| Problems and tasks |
(A) For the page on isotropic subgroups, decide whether each statement agrees with it. Answer yes or no for each, and quote the words of the page that decide it. (i) $X_{g}$ is a set that $g$ leaves unaffected. (ii) The isotropy subgroup of $G$ with respect to $x$ is defined as $X_{x}$. (iii) $C$ is the identity of $G$.
(B) Carry the page on isotropic subgroups forward from its last sentence.

| Text segment |
<<<<

📂Abstract Algebra

Isotropic Subgroups

Definition ¹

Let’s consider $G$ as a group, and define $X$ as a $G$-set. For $x \in X$ and $g \in G$, let $X_{g} := \left\{ x \in X \ | \ gx = x \right\}$ and $G_{x} := \left\{ g \in G \ | \ gx = x \right\}$. We define the Isotropy Subgroup of $G$ with respect to $x$ as $G_{x}$.

Explanation

To get a grasp of what an isotropy subgroup is, one needs to understand the action of a group.

For the set of points and lines on the left side of the above figure $$X : = \left\{ 1,2,3,4 , C, p_{1}, p_{2} , p_{3} , p_{4} , s_{1}, s_{2} , s_{3} , s_{4} , d_{1}, d_{2} , m_{1} , m_{2} \right\}$$ consider the icosahedral group $G = D_{4}$. $X$ becomes a $D_{4}$-set. In simple terms, $X_{g}$ is a set unaffected by $g$, while $G_{x}$ becomes a subgroup that cannot influence $x$. Here, $C$ is the center of $X$, and $\rho_{0}$ is the identity of $G$, which for every $x,g$, satisfies $C \in X_{g}$ and $\rho_{0} \in G_{x}$.

>>>>

| Raw data |
<<<<

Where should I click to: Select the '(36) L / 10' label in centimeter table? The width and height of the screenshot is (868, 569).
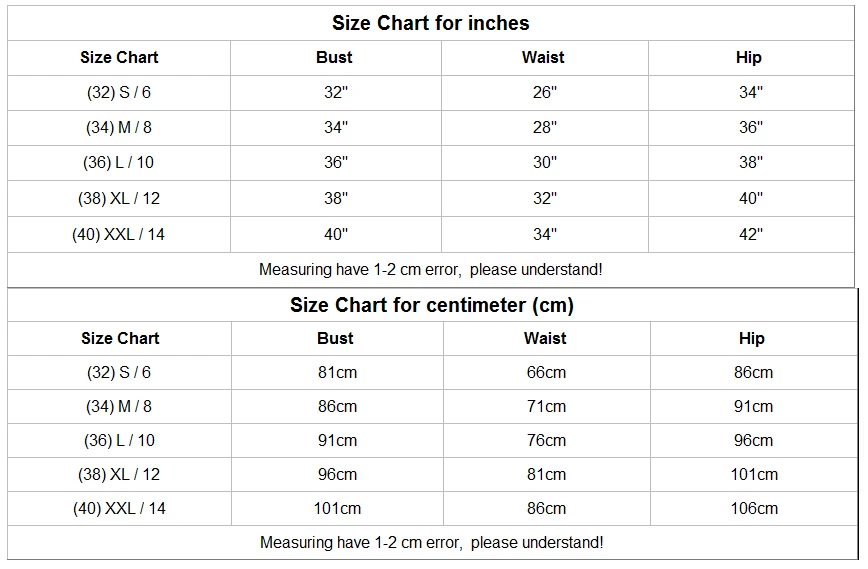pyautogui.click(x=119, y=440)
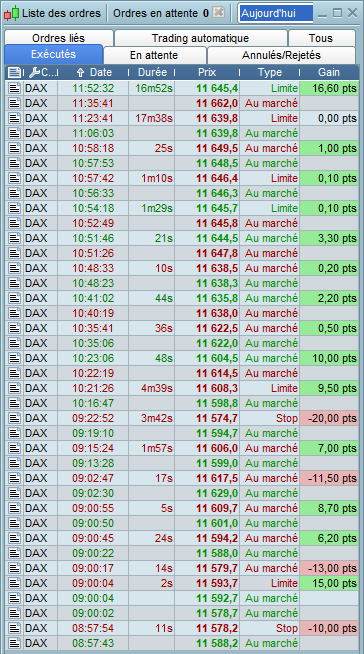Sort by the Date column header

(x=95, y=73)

>>>>

| Responses by task |
(A)
(i) Yes: "In simple terms, $X_{g}$ is a set unaffected by $g$"
(ii) No: "We define the Isotropy Subgroup of $G$ with respect to $x$ as $G_{x}$."
(iii) No: "Here, $C$ is the center of $X$, and $\rho_{0}$ is the identity of $G$"

(B)
Let’s verify whether the examples below actually align with the figure above: $$\begin{align*} X_{\rho_{0}} =& X \\ X_{\rho_{1}} =& C \\ X_{\mu_{1}} =& \left\{ C, p_{1}, p_{3} , s_{1} , s_{3} , m_{1} , m_{2} \right\} \\ G_{1} =& \left\{ \rho_{0} , \delta_{2} \right\} \\ G_{s_{3}} =& \left\{ \rho_{0} , \mu_{1} \right\} \\ G_{d_{1} } =& \left\{ \rho_{0} , \rho_{2} , \delta_{1} , \delta_{2} \right\} \end{align*}$$ Here, when there exists $g \in G$ satisfying $g x_{1} = x_{2}$ for $x_{1} , x_{2} \in X$, let’s define the equivalence relation $x_{1} \sim x_{2}$. If $x$ belongs to the cell of the partition by $\sim$, that cell is called the orbit of $x$ and is denoted as $Gx$. Though it might look complicated, it simply means that $X$ is split into parts like $\left\{ C \right\} , \left\{ 1,2,3,4 \right\} , \left\{ p_{1}, p_{2} , p_{3} , p_{4} \right\} , \left\{ s_{1}, s_{2} , s_{3} , s_{4} \right\} , \left\{ d_{1}, d_{2} \right\} , \left\{ m_{1} , m_{2} \right\}$.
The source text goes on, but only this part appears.